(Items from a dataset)

· · · ·

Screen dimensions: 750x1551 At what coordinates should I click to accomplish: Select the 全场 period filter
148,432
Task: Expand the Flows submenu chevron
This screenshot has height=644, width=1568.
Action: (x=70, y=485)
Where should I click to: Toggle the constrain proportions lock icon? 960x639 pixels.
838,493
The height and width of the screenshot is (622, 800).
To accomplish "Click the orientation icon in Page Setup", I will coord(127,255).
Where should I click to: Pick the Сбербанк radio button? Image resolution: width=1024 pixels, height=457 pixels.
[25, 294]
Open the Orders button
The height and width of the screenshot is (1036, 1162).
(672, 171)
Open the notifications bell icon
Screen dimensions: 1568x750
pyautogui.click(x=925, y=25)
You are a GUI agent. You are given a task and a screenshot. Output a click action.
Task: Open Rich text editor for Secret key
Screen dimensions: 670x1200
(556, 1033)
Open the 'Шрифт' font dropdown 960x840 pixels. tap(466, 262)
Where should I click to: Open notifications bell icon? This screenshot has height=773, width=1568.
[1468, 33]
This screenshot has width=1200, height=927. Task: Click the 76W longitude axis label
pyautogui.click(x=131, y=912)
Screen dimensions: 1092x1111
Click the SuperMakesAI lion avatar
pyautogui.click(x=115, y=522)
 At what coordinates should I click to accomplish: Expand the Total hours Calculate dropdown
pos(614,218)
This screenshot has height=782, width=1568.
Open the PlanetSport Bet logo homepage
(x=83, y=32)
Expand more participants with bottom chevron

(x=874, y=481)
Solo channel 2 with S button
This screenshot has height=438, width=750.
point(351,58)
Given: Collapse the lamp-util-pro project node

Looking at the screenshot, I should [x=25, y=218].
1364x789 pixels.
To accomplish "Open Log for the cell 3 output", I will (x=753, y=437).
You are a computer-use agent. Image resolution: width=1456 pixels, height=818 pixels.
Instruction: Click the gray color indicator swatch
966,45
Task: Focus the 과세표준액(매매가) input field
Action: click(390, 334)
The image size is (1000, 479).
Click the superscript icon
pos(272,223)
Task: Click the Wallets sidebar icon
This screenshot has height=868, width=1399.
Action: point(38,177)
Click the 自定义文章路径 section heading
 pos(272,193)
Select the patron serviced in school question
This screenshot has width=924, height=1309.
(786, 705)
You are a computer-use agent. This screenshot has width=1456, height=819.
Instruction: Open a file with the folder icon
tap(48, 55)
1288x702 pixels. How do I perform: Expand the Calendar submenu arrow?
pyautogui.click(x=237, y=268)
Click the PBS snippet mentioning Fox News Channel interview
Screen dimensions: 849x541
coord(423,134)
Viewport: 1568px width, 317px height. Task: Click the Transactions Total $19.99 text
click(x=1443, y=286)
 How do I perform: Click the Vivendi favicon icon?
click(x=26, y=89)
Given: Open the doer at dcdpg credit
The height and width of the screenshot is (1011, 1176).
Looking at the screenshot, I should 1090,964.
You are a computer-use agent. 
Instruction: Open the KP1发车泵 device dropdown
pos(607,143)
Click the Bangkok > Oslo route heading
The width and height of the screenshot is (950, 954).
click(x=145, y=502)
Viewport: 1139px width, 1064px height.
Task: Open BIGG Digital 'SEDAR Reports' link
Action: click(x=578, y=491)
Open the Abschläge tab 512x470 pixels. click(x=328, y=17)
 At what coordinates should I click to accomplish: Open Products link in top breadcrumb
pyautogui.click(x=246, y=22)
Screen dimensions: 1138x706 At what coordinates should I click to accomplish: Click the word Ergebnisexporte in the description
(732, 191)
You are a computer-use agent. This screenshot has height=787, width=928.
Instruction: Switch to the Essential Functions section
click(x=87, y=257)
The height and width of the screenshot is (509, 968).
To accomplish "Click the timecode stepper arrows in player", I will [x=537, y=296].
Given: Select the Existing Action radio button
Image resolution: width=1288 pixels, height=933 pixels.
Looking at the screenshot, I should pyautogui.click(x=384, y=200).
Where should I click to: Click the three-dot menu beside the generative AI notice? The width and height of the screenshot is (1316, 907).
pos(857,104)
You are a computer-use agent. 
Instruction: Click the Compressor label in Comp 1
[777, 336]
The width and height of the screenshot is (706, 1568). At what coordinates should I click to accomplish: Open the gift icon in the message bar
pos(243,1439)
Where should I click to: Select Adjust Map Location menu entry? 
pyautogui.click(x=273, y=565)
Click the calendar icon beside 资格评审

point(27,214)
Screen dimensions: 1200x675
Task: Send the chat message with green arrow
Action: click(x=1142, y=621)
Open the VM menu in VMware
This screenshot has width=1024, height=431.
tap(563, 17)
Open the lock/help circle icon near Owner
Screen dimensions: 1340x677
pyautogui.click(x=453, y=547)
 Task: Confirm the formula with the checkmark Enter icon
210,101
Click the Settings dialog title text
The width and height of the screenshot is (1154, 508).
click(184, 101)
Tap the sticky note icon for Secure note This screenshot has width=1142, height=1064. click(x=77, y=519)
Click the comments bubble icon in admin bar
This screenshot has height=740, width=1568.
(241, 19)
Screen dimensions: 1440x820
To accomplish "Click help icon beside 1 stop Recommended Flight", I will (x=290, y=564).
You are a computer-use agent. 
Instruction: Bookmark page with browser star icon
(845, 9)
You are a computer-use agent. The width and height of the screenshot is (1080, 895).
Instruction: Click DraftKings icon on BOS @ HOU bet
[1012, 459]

· · · ·

■ **How to complete this task**
Each entry given above is to be duplicated exactly.

■ **Response**
Screen dimensions: 750x1551 At what coordinates should I click to accomplish: Select the 全场 period filter
148,432
Task: Expand the Flows submenu chevron
This screenshot has height=644, width=1568.
Action: (x=70, y=485)
Where should I click to: Toggle the constrain proportions lock icon? 960x639 pixels.
838,493
The height and width of the screenshot is (622, 800).
To accomplish "Click the orientation icon in Page Setup", I will coord(127,255).
Where should I click to: Pick the Сбербанк radio button? Image resolution: width=1024 pixels, height=457 pixels.
[25, 294]
Open the Orders button
The height and width of the screenshot is (1036, 1162).
(672, 171)
Open the notifications bell icon
Screen dimensions: 1568x750
pyautogui.click(x=925, y=25)
You are a GUI agent. You are given a task and a screenshot. Output a click action.
Task: Open Rich text editor for Secret key
Screen dimensions: 670x1200
(556, 1033)
Open the 'Шрифт' font dropdown 960x840 pixels. tap(466, 262)
Where should I click to: Open notifications bell icon? This screenshot has height=773, width=1568.
[1468, 33]
This screenshot has width=1200, height=927. Task: Click the 76W longitude axis label
pyautogui.click(x=131, y=912)
Screen dimensions: 1092x1111
Click the SuperMakesAI lion avatar
pyautogui.click(x=115, y=522)
 At what coordinates should I click to accomplish: Expand the Total hours Calculate dropdown
pos(614,218)
This screenshot has height=782, width=1568.
Open the PlanetSport Bet logo homepage
(x=83, y=32)
Expand more participants with bottom chevron

(x=874, y=481)
Solo channel 2 with S button
This screenshot has height=438, width=750.
point(351,58)
Given: Collapse the lamp-util-pro project node

Looking at the screenshot, I should [x=25, y=218].
1364x789 pixels.
To accomplish "Open Log for the cell 3 output", I will (x=753, y=437).
You are a computer-use agent. Image resolution: width=1456 pixels, height=818 pixels.
Instruction: Click the gray color indicator swatch
966,45
Task: Focus the 과세표준액(매매가) input field
Action: click(390, 334)
The image size is (1000, 479).
Click the superscript icon
pos(272,223)
Task: Click the Wallets sidebar icon
This screenshot has height=868, width=1399.
Action: point(38,177)
Click the 自定义文章路径 section heading
 pos(272,193)
Select the patron serviced in school question
This screenshot has width=924, height=1309.
(786, 705)
You are a computer-use agent. This screenshot has width=1456, height=819.
Instruction: Open a file with the folder icon
tap(48, 55)
1288x702 pixels. How do I perform: Expand the Calendar submenu arrow?
pyautogui.click(x=237, y=268)
Click the PBS snippet mentioning Fox News Channel interview
Screen dimensions: 849x541
coord(423,134)
Viewport: 1568px width, 317px height. Task: Click the Transactions Total $19.99 text
click(x=1443, y=286)
 How do I perform: Click the Vivendi favicon icon?
click(x=26, y=89)
Given: Open the doer at dcdpg credit
The height and width of the screenshot is (1011, 1176).
Looking at the screenshot, I should 1090,964.
You are a computer-use agent. 
Instruction: Open the KP1发车泵 device dropdown
pos(607,143)
Click the Bangkok > Oslo route heading
The width and height of the screenshot is (950, 954).
click(x=145, y=502)
Viewport: 1139px width, 1064px height.
Task: Open BIGG Digital 'SEDAR Reports' link
Action: click(x=578, y=491)
Open the Abschläge tab 512x470 pixels. click(x=328, y=17)
 At what coordinates should I click to accomplish: Open Products link in top breadcrumb
pyautogui.click(x=246, y=22)
Screen dimensions: 1138x706 At what coordinates should I click to accomplish: Click the word Ergebnisexporte in the description
(732, 191)
You are a computer-use agent. This screenshot has height=787, width=928.
Instruction: Switch to the Essential Functions section
click(x=87, y=257)
The height and width of the screenshot is (509, 968).
To accomplish "Click the timecode stepper arrows in player", I will [x=537, y=296].
Given: Select the Existing Action radio button
Image resolution: width=1288 pixels, height=933 pixels.
Looking at the screenshot, I should pyautogui.click(x=384, y=200).
Where should I click to: Click the three-dot menu beside the generative AI notice? The width and height of the screenshot is (1316, 907).
pos(857,104)
You are a computer-use agent. 
Instruction: Click the Compressor label in Comp 1
[777, 336]
The width and height of the screenshot is (706, 1568). At what coordinates should I click to accomplish: Open the gift icon in the message bar
pos(243,1439)
Where should I click to: Select Adjust Map Location menu entry? 
pyautogui.click(x=273, y=565)
Click the calendar icon beside 资格评审

point(27,214)
Screen dimensions: 1200x675
Task: Send the chat message with green arrow
Action: click(x=1142, y=621)
Open the VM menu in VMware
This screenshot has width=1024, height=431.
tap(563, 17)
Open the lock/help circle icon near Owner
Screen dimensions: 1340x677
pyautogui.click(x=453, y=547)
 Task: Confirm the formula with the checkmark Enter icon
210,101
Click the Settings dialog title text
The width and height of the screenshot is (1154, 508).
click(184, 101)
Tap the sticky note icon for Secure note This screenshot has width=1142, height=1064. click(x=77, y=519)
Click the comments bubble icon in admin bar
This screenshot has height=740, width=1568.
(241, 19)
Screen dimensions: 1440x820
To accomplish "Click help icon beside 1 stop Recommended Flight", I will (x=290, y=564).
You are a computer-use agent. 
Instruction: Bookmark page with browser star icon
(845, 9)
You are a computer-use agent. The width and height of the screenshot is (1080, 895).
Instruction: Click DraftKings icon on BOS @ HOU bet
[1012, 459]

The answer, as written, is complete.